Ella sentía la necesidad de dejarle claro que quería más, que sería un día muy largo, caluroso, excitante y placentero.
A él le invadía una sensación extraña. No tenía miedo de ella, pero nunca la había visto tan dispuesta a satisfacer todos sus deseos sexuales. Menos aun se esperó la devoción con la que ella se inclinó sobre su regazo, no solo por la determinación, sino también por la intensidad y la profundidad con la que succionaba su falo, nuevamente empalmado ante sus caricias bucales.
No había donde pararse y ella no tenia la mas mínima intención de permitírselo. Quería que con cada golpe de su glande contra su campanilla, él pisara a fondo el acelerador.
De pronto, paró. Observó la zona por la que transitaban y afirmó:
- “Toma ese desvío de la izquierda, ahí donde dice Las Hayas”.
Como siempre, él obedeció. Hasta ahora había resultado ser una buena decisión.
Llegaron a una zona aislada y ella le pidió que detuviera el coche. No había reparado en que era un cementerio.
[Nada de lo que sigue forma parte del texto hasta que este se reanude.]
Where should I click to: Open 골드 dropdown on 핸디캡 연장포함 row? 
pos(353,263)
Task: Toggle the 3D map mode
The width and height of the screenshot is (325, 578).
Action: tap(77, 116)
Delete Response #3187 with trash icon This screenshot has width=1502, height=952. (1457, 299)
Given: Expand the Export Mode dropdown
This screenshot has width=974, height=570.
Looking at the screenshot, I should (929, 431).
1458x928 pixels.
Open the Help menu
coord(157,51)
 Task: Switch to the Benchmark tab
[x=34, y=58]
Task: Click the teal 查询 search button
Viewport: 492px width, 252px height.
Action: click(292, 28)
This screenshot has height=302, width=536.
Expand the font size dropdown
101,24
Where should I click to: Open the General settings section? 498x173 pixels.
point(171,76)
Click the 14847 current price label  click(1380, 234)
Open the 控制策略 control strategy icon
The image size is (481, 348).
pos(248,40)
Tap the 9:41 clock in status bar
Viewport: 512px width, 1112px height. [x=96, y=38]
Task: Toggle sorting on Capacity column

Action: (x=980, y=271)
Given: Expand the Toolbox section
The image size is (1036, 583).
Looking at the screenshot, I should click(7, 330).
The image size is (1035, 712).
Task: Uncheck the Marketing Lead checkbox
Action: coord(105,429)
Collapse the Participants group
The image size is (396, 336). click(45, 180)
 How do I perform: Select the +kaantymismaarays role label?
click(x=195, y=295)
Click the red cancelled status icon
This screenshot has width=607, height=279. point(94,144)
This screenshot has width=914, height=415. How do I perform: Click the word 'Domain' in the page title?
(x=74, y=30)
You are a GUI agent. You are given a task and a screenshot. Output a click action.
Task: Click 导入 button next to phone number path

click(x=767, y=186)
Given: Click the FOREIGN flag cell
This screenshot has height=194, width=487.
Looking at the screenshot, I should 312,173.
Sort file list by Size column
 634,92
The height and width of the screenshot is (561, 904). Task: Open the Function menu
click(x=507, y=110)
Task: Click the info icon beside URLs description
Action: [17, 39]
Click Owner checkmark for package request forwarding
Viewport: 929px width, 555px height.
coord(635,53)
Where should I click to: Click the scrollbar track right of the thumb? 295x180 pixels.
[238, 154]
- “Baja y ven conmigo”, le indicó ella, “No creo que te arrepientas”.
El sonrió picaramente, pero la empujó contra la puerta del coche. Deseaba deleitarse con el sabor de sus labios, sentir sus manos agarrándole fuerte por las caderas. Pero ella anhelaba otra vista y se zafó de su abrazo gracílmente.
Caminaron unos 5 minutos. De repente se encontraban en mitad de un prado con flores y en el horizonte se podían divisar dos montañas emergiendo de un manto de nubes.
Ella puso dos mantas en el suelo. En una, algo de comida, en la otra, solo un bote de nata montada y otro de sirope de chocolate.
- “¿Quieres comenzar a comer tu o empiezo yo?”, inquirió mientras los dedos de su mano derecha correteaban distraídos por su seno.
Entonces por fin se decidió a actuar, no estaba dispuesto a comer sin su entrante. La acercó hacia él, la tiró sobre la manta y violentamente le arrancó sus braguitas. Vació el bote de nata contra su sexo, embadurnando sus labios mayores y menores, llenado también su vagina por completo de fría crema montada. Un escalofrío recorrió la espalda de ella al sentir su cueva inundada de aquella fría mousse. Se aplicó entonces a devorar, a lamer, chupar y recoger con su lengua hasta la ultima gota de nata de su entrepierna. La excitación de ella era palpable en la tensión de sus muslos y sus gemidos de placer. Cuando sintió que ella estaba a punto de correrse, él paró. Quería hacerle sentir lo mismo que ella le había hecho sentir en el coche.
Y así la tuvo un rato, hasta que su vagina quedo brillante, limpia y con sus labios hinchados por el placer, sus jugos y la saliva de él. Derramó entonces el sirope de chocolate sobre sus pezones y los devoro con ansia, con gula. Mientras chupaba, glotonamente, sus aureolas empezó a masturbarla con dos dedos, cada vez mas rápido, cada vez mas fuerte, mas profundo, hasta que ella, chillando a los cuatro vientos, le regaló un orgasmo salvaje y potente, transmitido a su sexo en una oleada de jugos que escapaban de su vagina con un chapoteo provocado por las ultimas penetraciones de sus dedos.
Comieron entonces. Pero ella no se quedaría sin su postre. La excitación del momento originó que él rompiera su vestido. Ella no se detuvo e inclinándose sobre él, se ensartó en su pene. Cabalgó sobre su sexo repetidas e incontables veces. Alternando el ritmo, ya fuera lento o rápido, profundo o solo su glande, disfrutó de su sexo a su antojo y se movió sobre su miembro hasta sentir su esperma salir a borbotones, pintando el interior de su sexo y provocandole con la calidez de su corrida, un nuevo orgasmo que contrajo cada musculo de su cuerpo, quemó cada terminación nerviosa de su sexo y liberó su mente del deseo carnal que la había atenazado tanto tiempo.
Recogieron y volvieron hasta el vehículo. El rostro de ella no podía disimular el nerviosismo por tener su vestido roto. Solo pudo relajarse cuando él le susurró.
- “No será necesario que vuelvas a usarlo”.